Grocery shoppers in New York City are not very chatty. At least, they aren’t talkative when it comes to other customers. They talk on their cellphones, and yell loud enough to corral their kids from across the store, but they avoid eye contact with other shoppers at all possible costs. At least, most of them do.
A rare exception to the rule approached me the other day as I was weighing cantaloupes with my hands, sniffing each in turn, while also side-stepping other customers going through the outdoor fruit bins. It is, as you know, the very beginning of cantaloupe season. It’s a time of year when you either arrive home with a perfect cantaloupe or one that’s so far from ripe, it would be best to return it to the fields so that the field mice eat it and end their crop-eating career early. So, I was not surprised when my fellow shopper asked how the cantaloupe were.
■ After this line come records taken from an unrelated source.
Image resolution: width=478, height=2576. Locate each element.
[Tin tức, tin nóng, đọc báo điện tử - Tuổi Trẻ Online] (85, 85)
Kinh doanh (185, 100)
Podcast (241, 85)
“I’m not sure,” I told him. “I don’t think this one -” holding my the one in my left hand “- is quite ripe yet, but I’m pretty sure that this one -” nodding toward the one in my right hand “-could be by tomorrow.”
“They’re not ripe,” he told me. “Don’t get them. You should go inside; there are more there.”
This shopper had shot past the normal behavior of grocery store regulars. He went beyond acknowledging my presence to critiquing my fruit-selection savvy. I was so surprised, all I could do was nod.
But I could not agree. The cantaloupe inside did not appear any further along in their development, though they were higher up in the price scale. So I gambled on my fruit-picking expertise and went with the outside melon. And I won big.
New York shoppers, you’re welcome to interrupt my shopping anytime. Fee free to ask for my advice. But don’t try to disturb my fruit picking process. I’ve got Zaidy’s system in place and there’s no proof it can be beat.